The data:
:::
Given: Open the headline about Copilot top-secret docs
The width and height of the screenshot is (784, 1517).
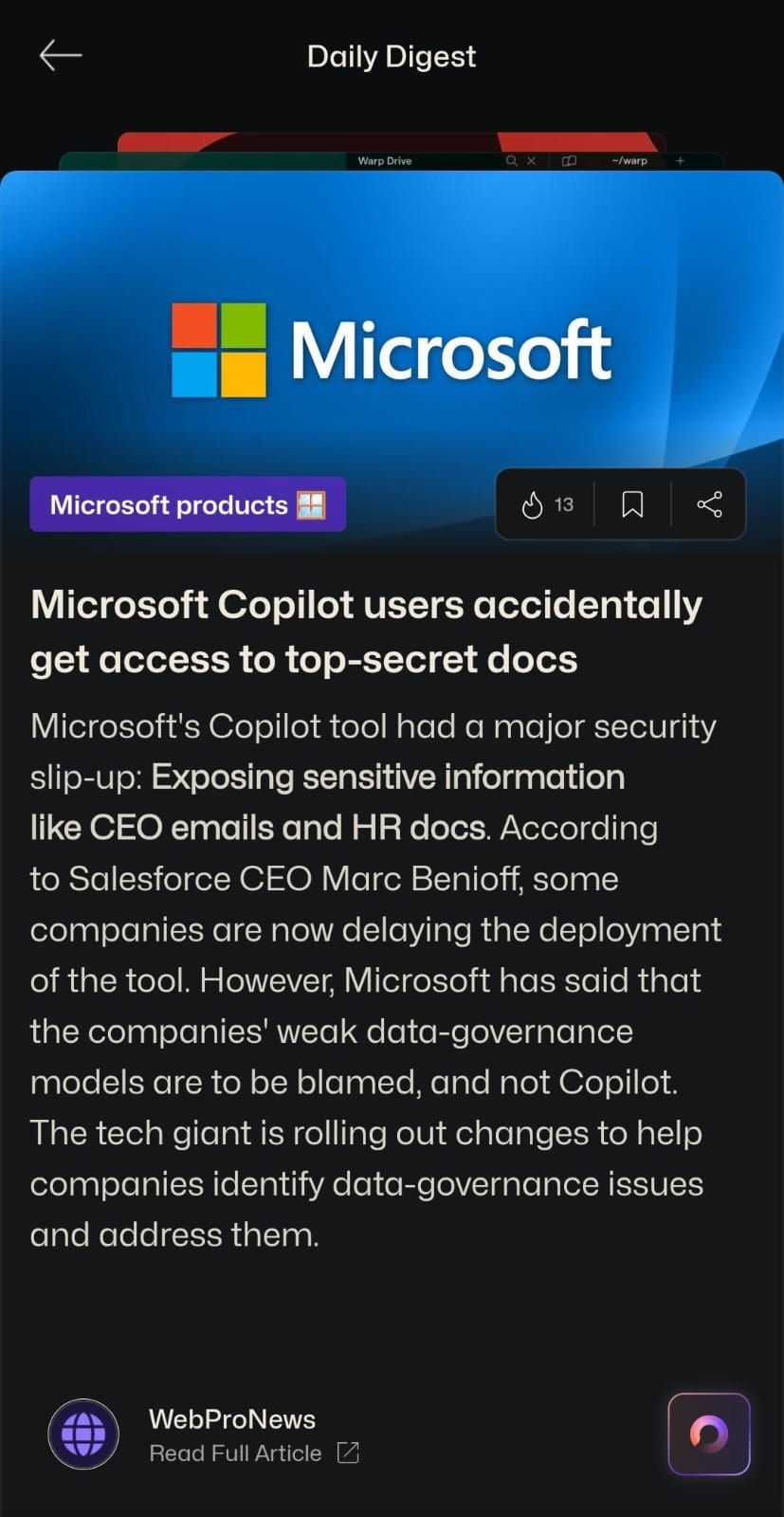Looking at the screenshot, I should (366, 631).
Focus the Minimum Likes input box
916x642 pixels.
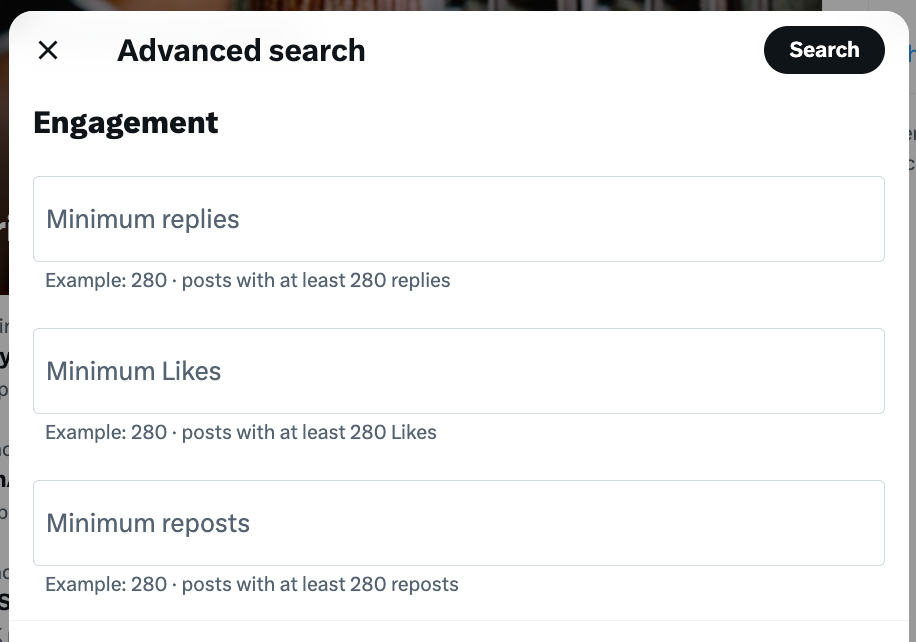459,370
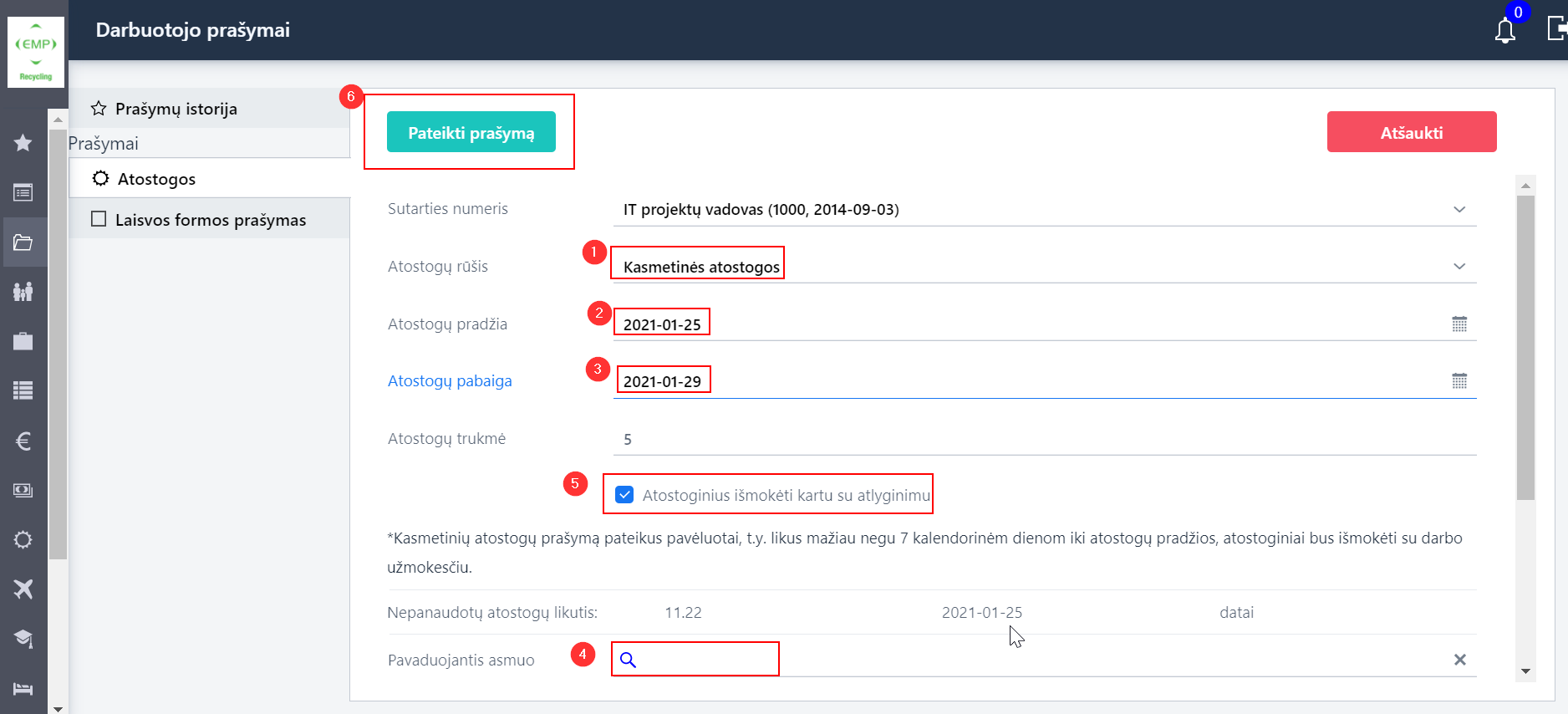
:::
Your answer must be the full listing, reproduced word for word, without its pictures.

Given: Open the headline about Copilot top-secret docs
The width and height of the screenshot is (784, 1517).
Looking at the screenshot, I should (366, 631).
Focus the Minimum Likes input box
916x642 pixels.
459,370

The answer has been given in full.